What you have to do: Print out the records below with nothing altered.

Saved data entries
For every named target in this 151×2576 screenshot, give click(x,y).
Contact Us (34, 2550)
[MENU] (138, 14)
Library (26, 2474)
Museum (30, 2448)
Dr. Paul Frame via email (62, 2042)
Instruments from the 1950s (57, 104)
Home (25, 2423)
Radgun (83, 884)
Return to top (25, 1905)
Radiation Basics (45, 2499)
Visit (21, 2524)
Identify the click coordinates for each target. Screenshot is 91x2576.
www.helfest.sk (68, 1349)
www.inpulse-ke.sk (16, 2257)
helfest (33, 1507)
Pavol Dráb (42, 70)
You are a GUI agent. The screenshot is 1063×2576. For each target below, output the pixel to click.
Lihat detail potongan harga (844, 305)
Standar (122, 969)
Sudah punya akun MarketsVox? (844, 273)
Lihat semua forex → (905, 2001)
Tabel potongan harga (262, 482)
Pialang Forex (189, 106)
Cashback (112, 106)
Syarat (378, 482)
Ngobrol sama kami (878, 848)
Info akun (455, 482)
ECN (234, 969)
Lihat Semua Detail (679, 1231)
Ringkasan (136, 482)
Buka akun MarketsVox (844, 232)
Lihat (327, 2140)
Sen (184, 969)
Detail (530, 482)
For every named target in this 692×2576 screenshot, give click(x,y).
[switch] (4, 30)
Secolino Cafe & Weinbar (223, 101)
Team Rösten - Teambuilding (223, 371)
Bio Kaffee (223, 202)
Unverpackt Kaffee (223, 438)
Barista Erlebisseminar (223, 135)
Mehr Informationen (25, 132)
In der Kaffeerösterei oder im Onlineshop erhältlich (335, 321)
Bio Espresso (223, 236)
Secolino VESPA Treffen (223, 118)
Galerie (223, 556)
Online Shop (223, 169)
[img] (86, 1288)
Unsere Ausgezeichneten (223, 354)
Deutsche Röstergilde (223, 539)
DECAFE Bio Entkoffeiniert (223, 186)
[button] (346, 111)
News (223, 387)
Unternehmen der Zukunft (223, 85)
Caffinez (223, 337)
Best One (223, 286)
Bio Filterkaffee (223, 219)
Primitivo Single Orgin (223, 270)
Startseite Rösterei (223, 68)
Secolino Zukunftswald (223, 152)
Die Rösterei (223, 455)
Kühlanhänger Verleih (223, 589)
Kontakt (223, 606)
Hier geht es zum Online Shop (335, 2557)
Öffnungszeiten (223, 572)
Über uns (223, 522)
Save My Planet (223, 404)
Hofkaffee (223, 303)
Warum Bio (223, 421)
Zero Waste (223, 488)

Task output:
For every named target in this 151×2576 screenshot, give click(x,y).
Contact Us (34, 2550)
[MENU] (138, 14)
Library (26, 2474)
Museum (30, 2448)
Dr. Paul Frame via email (62, 2042)
Instruments from the 1950s (57, 104)
Home (25, 2423)
Radgun (83, 884)
Return to top (25, 1905)
Radiation Basics (45, 2499)
Visit (21, 2524)
Identify the click coordinates for each target. Screenshot is 91x2576.
www.helfest.sk (68, 1349)
www.inpulse-ke.sk (16, 2257)
helfest (33, 1507)
Pavol Dráb (42, 70)
You are a GUI agent. The screenshot is 1063×2576. For each target below, output the pixel to click.
Lihat detail potongan harga (844, 305)
Standar (122, 969)
Sudah punya akun MarketsVox? (844, 273)
Lihat semua forex → (905, 2001)
Tabel potongan harga (262, 482)
Pialang Forex (189, 106)
Cashback (112, 106)
Syarat (378, 482)
Ngobrol sama kami (878, 848)
Info akun (455, 482)
ECN (234, 969)
Lihat Semua Detail (679, 1231)
Ringkasan (136, 482)
Buka akun MarketsVox (844, 232)
Lihat (327, 2140)
Sen (184, 969)
Detail (530, 482)
For every named target in this 692×2576 screenshot, give click(x,y).
[switch] (4, 30)
Secolino Cafe & Weinbar (223, 101)
Team Rösten - Teambuilding (223, 371)
Bio Kaffee (223, 202)
Unverpackt Kaffee (223, 438)
Barista Erlebisseminar (223, 135)
Mehr Informationen (25, 132)
In der Kaffeerösterei oder im Onlineshop erhältlich (335, 321)
Bio Espresso (223, 236)
Secolino VESPA Treffen (223, 118)
Galerie (223, 556)
Online Shop (223, 169)
[img] (86, 1288)
Unsere Ausgezeichneten (223, 354)
Deutsche Röstergilde (223, 539)
DECAFE Bio Entkoffeiniert (223, 186)
[button] (346, 111)
News (223, 387)
Unternehmen der Zukunft (223, 85)
Caffinez (223, 337)
Best One (223, 286)
Bio Filterkaffee (223, 219)
Primitivo Single Orgin (223, 270)
Startseite Rösterei (223, 68)
Secolino Zukunftswald (223, 152)
Die Rösterei (223, 455)
Kühlanhänger Verleih (223, 589)
Kontakt (223, 606)
Hier geht es zum Online Shop (335, 2557)
Öffnungszeiten (223, 572)
Über uns (223, 522)
Save My Planet (223, 404)
Hofkaffee (223, 303)
Warum Bio (223, 421)
Zero Waste (223, 488)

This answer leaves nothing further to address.